La emprendedora salmantina que encontró ‘la sal de la vida’

Raquel Martín, responsable de Salt Room Salamanca.

Si la expresión la sal de la vida se asocia a aquello que aporta emoción, interés, alegría o sentido a la existencia… le viene como anillo al dedo a Raquel Martín, porque acaba de iniciar una nueva aventura empresarial -abrió Salt Room el 1 de marzo- con los beneficios que aporta la sal a la salud.

En Cracovia comprobaron que los mineros que trabajan en las minas de sal gozaban de buena salud y un médico comenzó a investigar. La diferencia era que esos trabajadores respiraban roca de sal. “Allí empezaron a hacer estos tratamientos, algo similar a lo que tenemos nosotros con las termas”, compara Raquel Martín.

Hace diez años, nace en España Salt Room y desde este mes de marzo, en Salamanca. “Nuestras cuevas están recubiertas de sal: tanto paredes, techo, suelo… todo lo que es la sala está cubierta de sal. Los beneficios de la haloterapia son aconsejables para mejorar muchas enfermedades como: alergias, asma, catarro, bronquiolitis de los niños, otitis, el EPOC… En todas esas enfermedades, el paciente mejora muchísimo. Incluso para los eccemas en la piel, la psoriasis… No es un tratamiento, sino que ayuda a los tratamientos que ya existes”, puntualiza Raquel Martín.

La sala infantil de Salt Room Salamanca.

No solo es aconsejable para las personas que padecen estas patologías, es recomendable para todas aquellas que quieran sosegarse. “Estás cincuenta minutos ahí con música… Lo que queremos es que te relajes, que estés aquí, que respires y que la sal te haga mejorar. Es el beneficio que tiene la sal pura cien por cien mineral”, explica la responsable de Salt Room.

No es una sal que tú puedas comprar en el supermercado. «Es una sal que introducimos en los halogeneradores y la vas expulsando de forma seca en micropartículas muy, muy pequeñas y la vas respirando. Baja hasta las vías bajas y ayuda a expulsar todo el moco. Precisamente, lo que provoca otitis, bronquiolitis o neumonías y el tratamiento logra que mejoren mucho”, explica Martín.

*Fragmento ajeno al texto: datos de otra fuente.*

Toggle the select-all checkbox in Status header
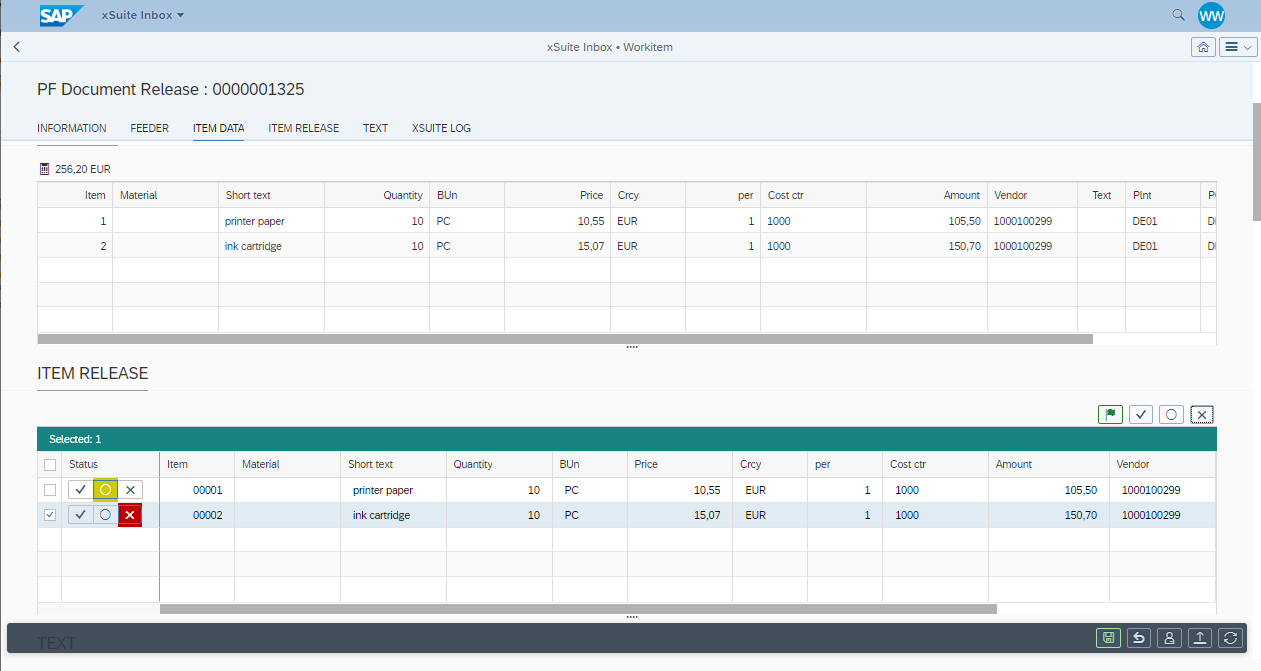The image size is (1261, 671). click(50, 465)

La sala de adultos de Salt Room Salamanca.

La idea de montar este negocio surgió en 2024. Raquel Martín tiene una hija que juega al baloncesto, estaba preseleccionada por Castilla y León y era propensa a cogerse todo tipo de enfermedades respiratorias. Tenía que irse de concentración y no le bajaba la fiebre de un gripazo. “La niña no respiraba y decíamos: ‘algo hay que hacer’. Fuimos a Madrid y en una sesión en un Salt Room vimos la mejoría. Y dijimos: ‘Esto hay que traerlo para Salamanca’, porque es maravilloso. De la necesidad surgió la idea”, comparte.

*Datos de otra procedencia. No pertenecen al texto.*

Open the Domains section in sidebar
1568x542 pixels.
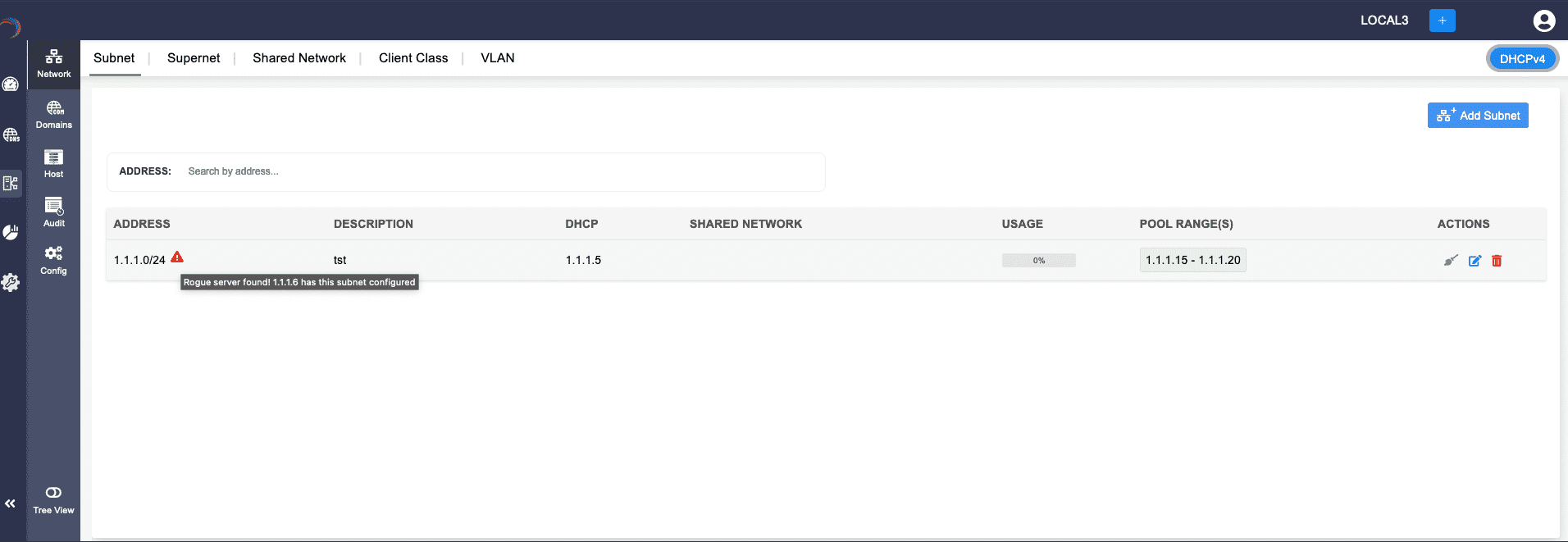coord(54,115)
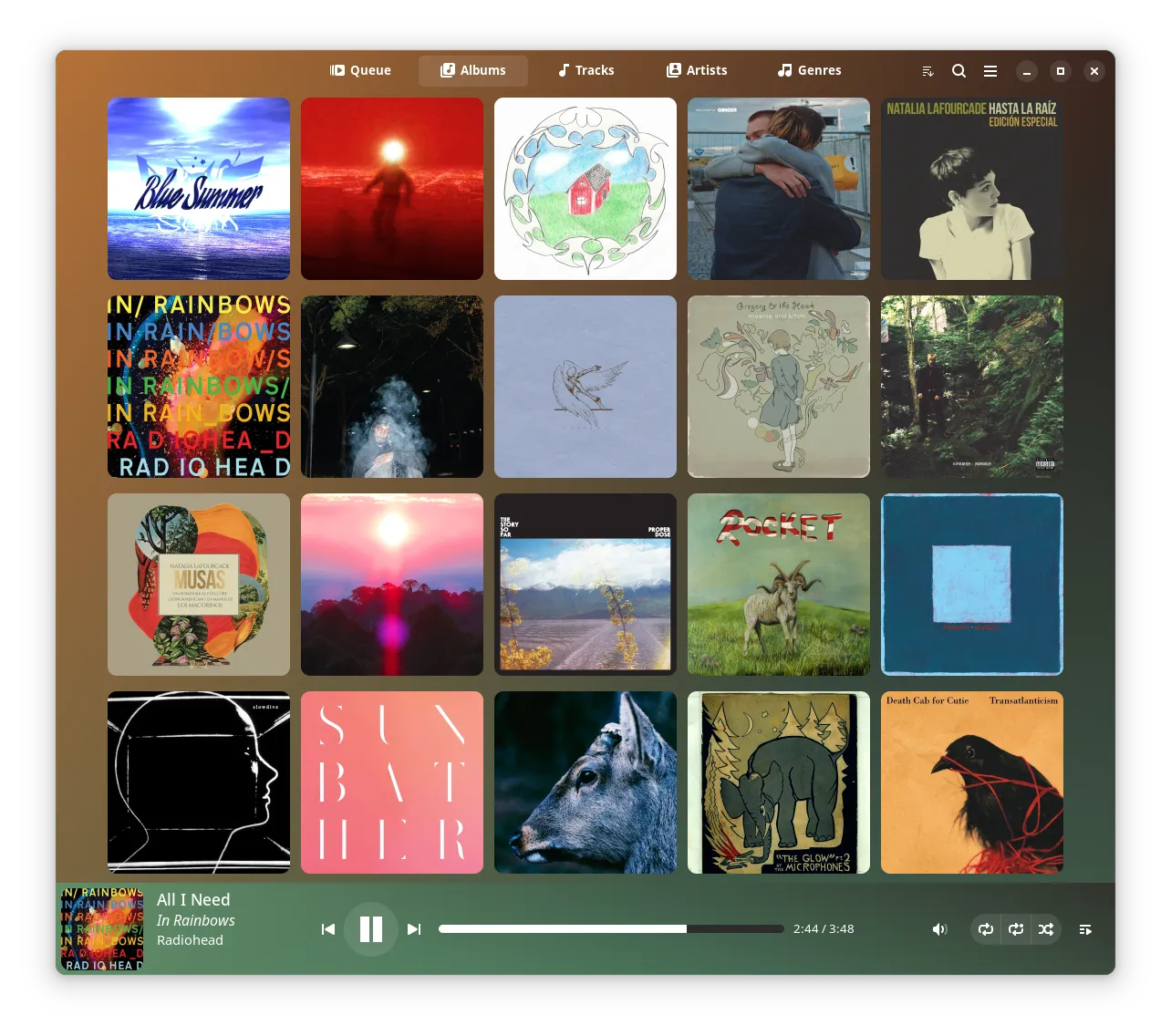Open the Sunbather album cover
This screenshot has height=1036, width=1171.
[392, 782]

El ‘eureka’ ya la tenía y ahora tocaba ponerlo en marcha. Les costó unos seis meses de papeleo. “Fuimos al revés. Empezamos preguntando para no encontrarnos las sorpresas burocráticas y con la franquicia”, explica. Eso sí, desde el 1 de marzo están a pleno rendimiento en el Camino Estrecho de la Aldehuela. Las salas son de unos 25 metros y están preparadas para niños y adultos. Las sesiones de 50 minutos para adultos y 40 minutos, niños. “Nosotros no lo conocíamos y nos quedamos sorprendidísimos y dijimos: ‘esto hay que montarlo en Salamanca'». Dicho y hecho.